JpGU-AGU Joint Meeting 2020

講演情報

[J] 口頭発表

セッション記号 S (固体地球科学) » S-VC 火山学

[S-VC45] 活動的火山

コンビーナ:前田 裕太(名古屋大学)、三輪 学央(防災科学技術研究所)、西村 太志(東北大学大学院理学研究科地球物理学専攻)

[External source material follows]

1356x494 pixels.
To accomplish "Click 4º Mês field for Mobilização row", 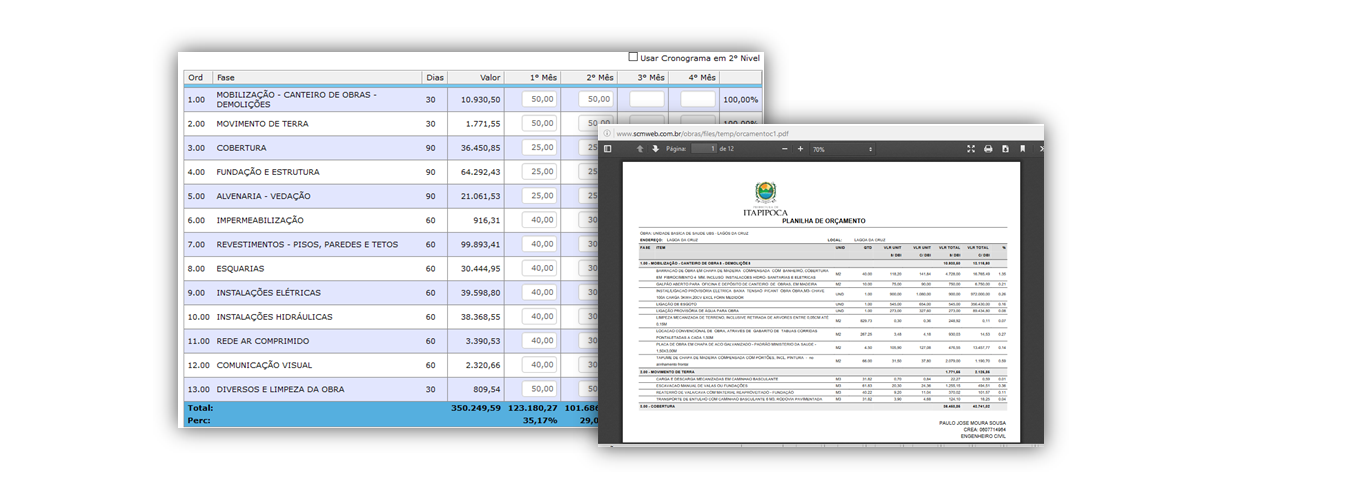I will pyautogui.click(x=698, y=100).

[SVC45-12] 人工地震・近地地震データを用いた姶良カルデラの3次元地震波速度構造

*為栗 健1八木原 寛2井口 正人1筒井 智樹1 (1.京都大学防災研究所附属火山活動研究センター、2.鹿児島大学南西島弧地震火山観測所)

キーワード:桜島火山、地震波速度構造

1.はじめに
姶良カルデラは九州南部の鹿児島湾奥に位置する東西20km、南北20kmの広がりをもった火山性陥没地形である。姶良カルデラの最後の噴火とされ、入戸火砕流を生じた噴火は約2.9万年前(奥野, 2002)に発生している。その後,カルデラ南縁に桜島火山が形成され、現在も活発な噴火活動を継続している。1992年以降、姶良カルデラ周辺の地盤の隆起・膨張が続いており、GPS観測および水準測量から膨張源(マグマ溜り)は姶良カルデラ中心下の深さ約10 kmと見積もられている(例えば,Iguchi , 2013 ; Yamamoto et al., 2013)。桜島および姶良カルデラの構造、桜島火山のマグマ供給系を明らかにするために、2008年11月にダイナマイトを用いた人工地震探査が行われた。トモグラフィー法や屈折法による探査深度は深さ3-4 km程度であり、姶良カルデラ直下10km付近に推定されている膨張源まで探査深度が及んでいない。また、地盤変動解析では点圧力源が仮定され膨張源の体積変化量は推定できるが、膨張源の絶対量は未知である。そこで、膨張源の深度に波線が通過する自然地震データを用いて、姶良カルデラの3次元地震波速度構造の解析を行った。
2.データおよび解析結果
2009年以降、南九州一帯において臨時地震観測点を設置し(最大時17点)、自然地震観測を行っている。臨時観測点に既存観測点(桜島火山観測所、防災科学技術研究所Hi-netおよび鹿児島大学のJDXデータ流通網の観測点)のデータを含め、48点における自然地震424イベントのP波、S波到達時を用いて3次元地震波速度構造解析を行った。また、2008年人工地震探査データ(8発破点、458観測点)をあわせることで浅部構造の解像度を向上させた。波線数は自然地震でP波が14,320、S波が8,453、人工地震P波が3,121である。速度構造はThurber (1983) のグリッド空間を用い、グリッド間隔は4kmで解析を行った。Resolutionが0.6以上の領域についてチェッカーボードテストを行い、姶良カルデラ内の深さ20km以浅は解の信頼性があった。
姶良カルデラ内北東部の深さ5km付近にP波速度が周辺より10%程度低速になる領域が見られる。この付近の海底には若尊火山があり活発な熱水活動も発生している。姶良カルデラ中央部の深さ15km付近に周辺より20%以上S波速度が低速になる領域があり、最も大きな速度異常が見られている。姶良カルデラ周辺のGNSSおよび水準測量観測から姶良カルデラ中央部の深さ約10km付近に圧力源が推定されており、桜島の火山活動に応じて膨張・収縮が見られることから、その圧力源がマグマ溜まりだと推定されている。速度構造解析から得られたS波速度の低速異常領域は地盤変動から推定されているマグマ溜まりの位置の下部にあたる。今後は自然地震のイベント数を増加させてグリッド間隔を小さくし、S波低速度領域と圧力源の位置関係や速度異常領域の大きさを詳細にする。